YOUR ASSIGNMENT: The answer is to be an exact copy of the lines below running from the line with "Task: Click 删除 link for 线路2 row" down to the line with "Select the Nasgor", both ends included, and nothing more.

AVAILABLE RECORDS:
--- START ---

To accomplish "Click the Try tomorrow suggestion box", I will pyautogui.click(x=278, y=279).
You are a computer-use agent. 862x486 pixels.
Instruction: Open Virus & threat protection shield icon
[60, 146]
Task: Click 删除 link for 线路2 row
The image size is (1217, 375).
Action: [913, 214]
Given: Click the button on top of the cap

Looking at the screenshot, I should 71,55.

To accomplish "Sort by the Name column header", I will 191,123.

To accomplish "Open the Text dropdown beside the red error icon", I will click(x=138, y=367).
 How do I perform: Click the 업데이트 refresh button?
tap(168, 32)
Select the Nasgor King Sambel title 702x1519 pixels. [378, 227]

--- END ---
--- START ---

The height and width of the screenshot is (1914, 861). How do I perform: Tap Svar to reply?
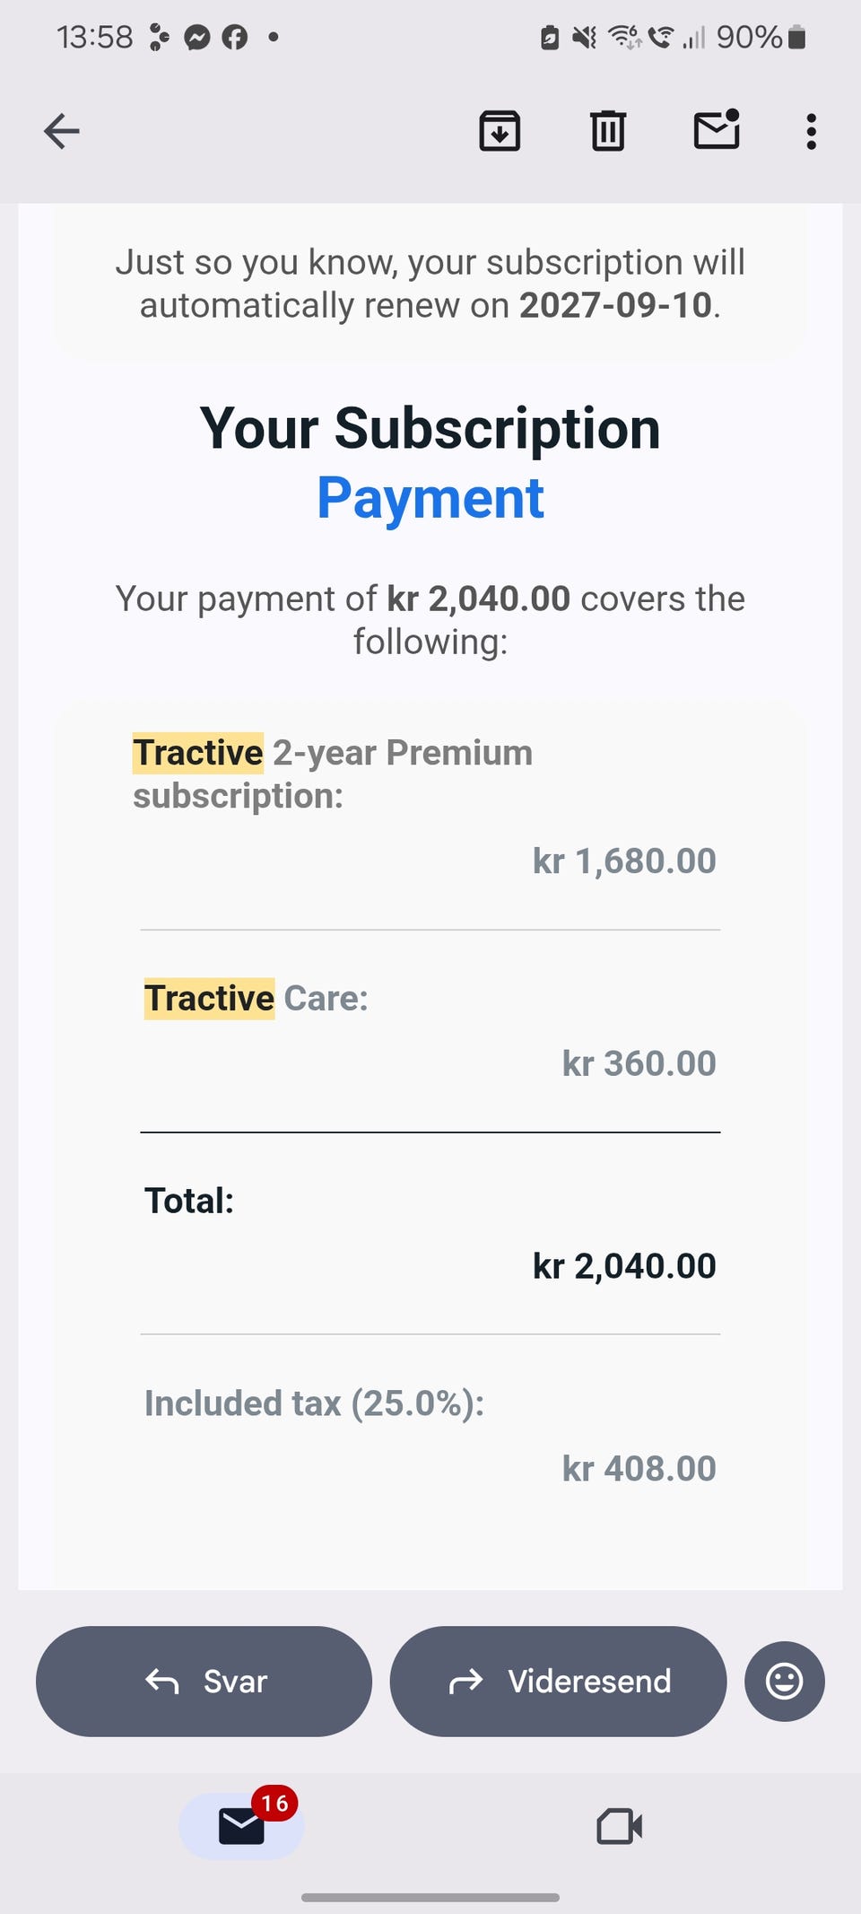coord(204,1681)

--- END ---

PROBLEM SOLUTION:
Task: Click 删除 link for 线路2 row
The image size is (1217, 375).
Action: [913, 214]
Given: Click the button on top of the cap

Looking at the screenshot, I should 71,55.

To accomplish "Sort by the Name column header", I will 191,123.

To accomplish "Open the Text dropdown beside the red error icon", I will click(x=138, y=367).
 How do I perform: Click the 업데이트 refresh button?
tap(168, 32)
Select the Nasgor King Sambel title 702x1519 pixels. [378, 227]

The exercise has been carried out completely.